Gaming panel said to represent all


IT IS QUITE apparent from your May 27 editorial, "Gambling on U.S. gambling panel," that your newspaper views the new National Gambling Impact Study Commission as a waste of time and consisting of inappropriate members. That is your prerogative. But if, in fact, you had reviewed the legislation on the commission appointments, you would know that the legislative objectives have been met with regard to those chosen to serve on the commission.

The legislation actually called for varying views to be represented in the nine members of the commission -- those in favor, those opposed and those neutral to gaming.
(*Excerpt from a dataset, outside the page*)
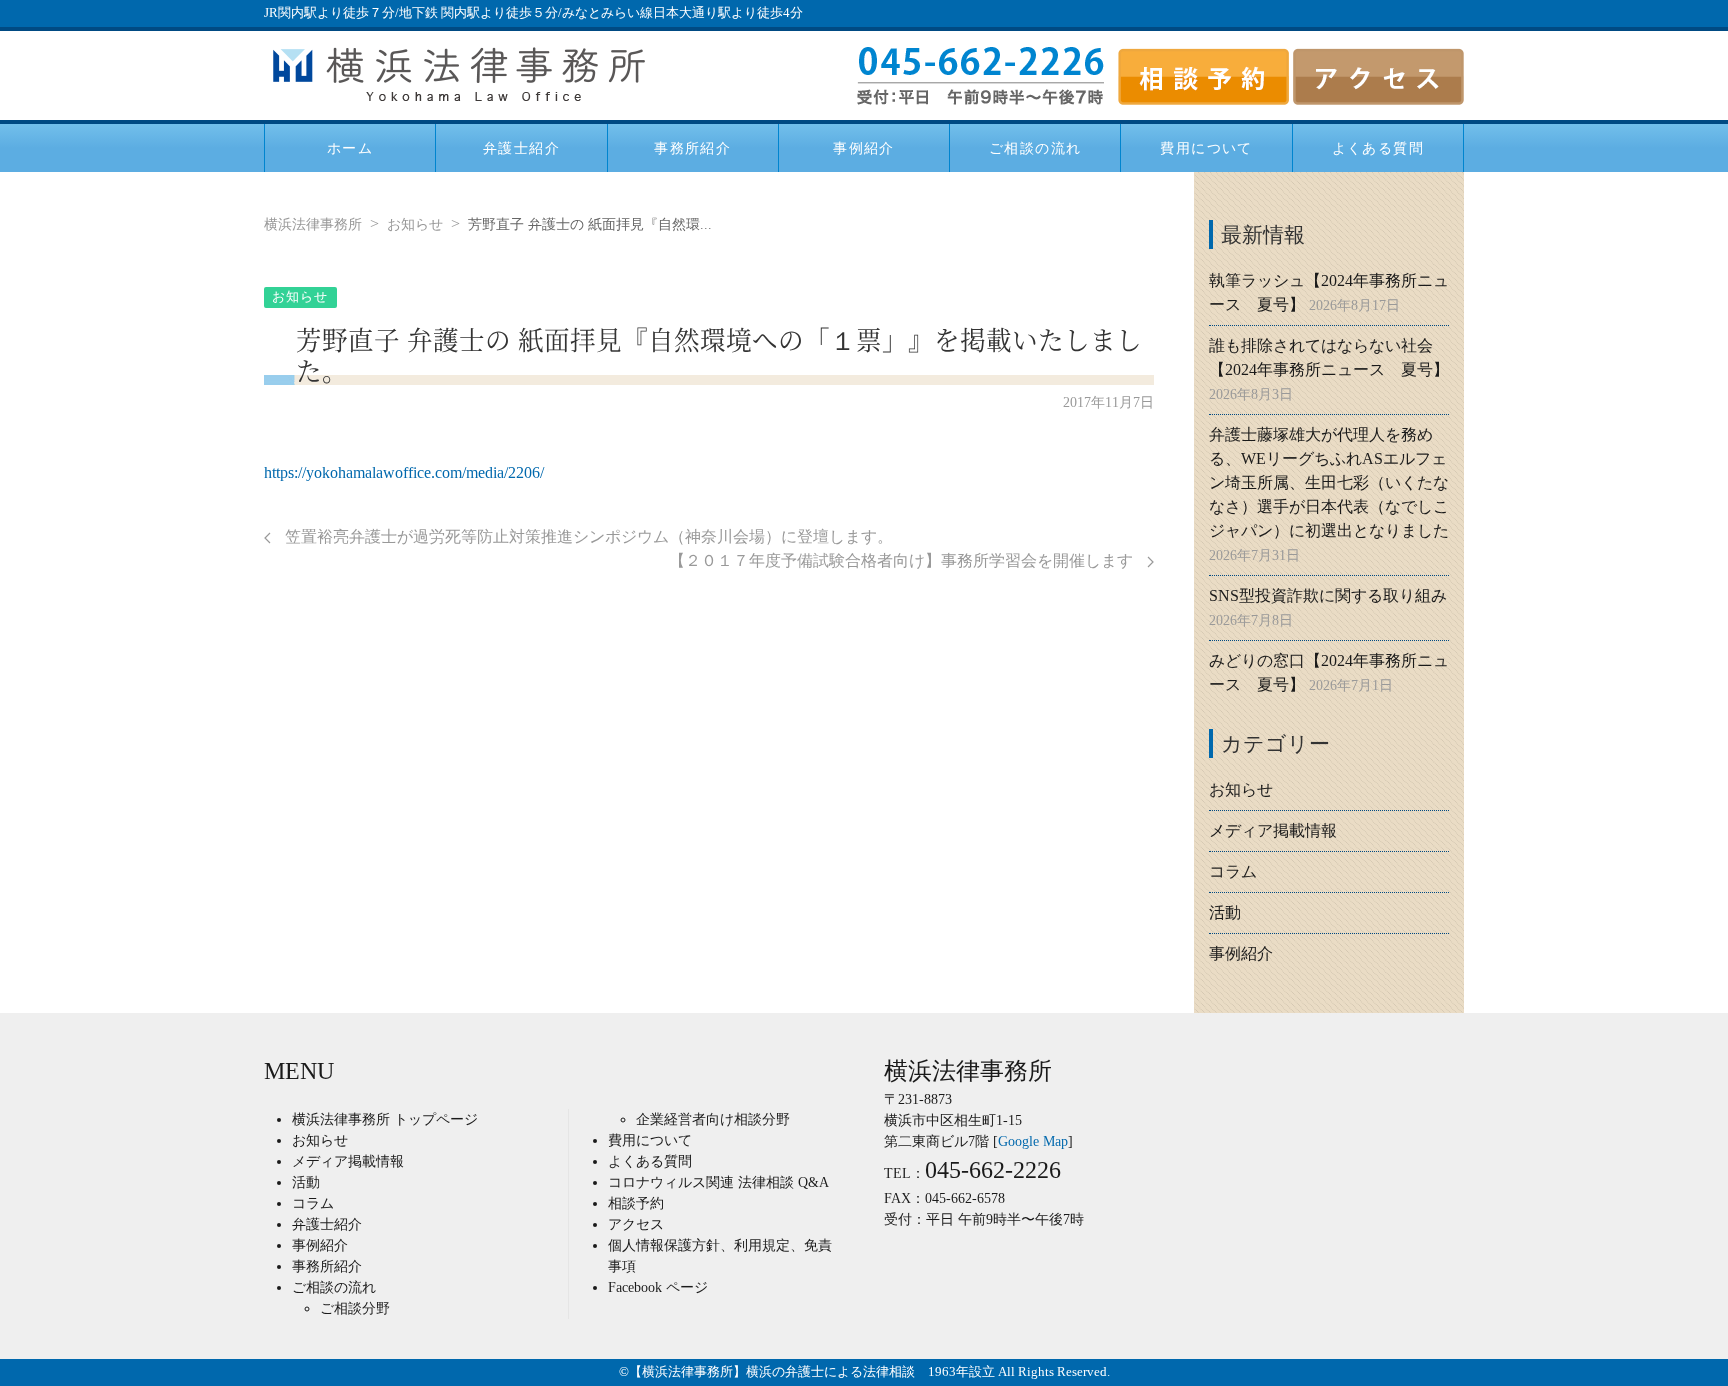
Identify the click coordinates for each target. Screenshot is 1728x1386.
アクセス (636, 1224)
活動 (1225, 912)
It was never intended to be organized like a jury of nine members who had no knowledge of the topic to be studied.

The American Gaming Association has always been in favor of a commission to conduct a balanced study of the industry. What )) we did oppose was Rep. Frank Wolf's original bill that sought to study only the negative impacts of gaming.

Fortunately, the final bill that passed in both the Senate and the House and was signed into law by President Clinton in August 1996 provides for a fair, balanced and unbiased review of the impacts of gaming throughout the United States.

The commission's findings will be utilized to educate states and localities that are considering whether or not to bring gaming to a community or to expand existing facilities.

Gaming may not be right for every community -- it is not a magic economic silver bullet; however, if made part of a carefully-crafted economic development plan, gaming can help revitalize communities and allow them to prosper.

'Frank J. Fahrenkopf Jr.


The writer heads the American Gaming Association.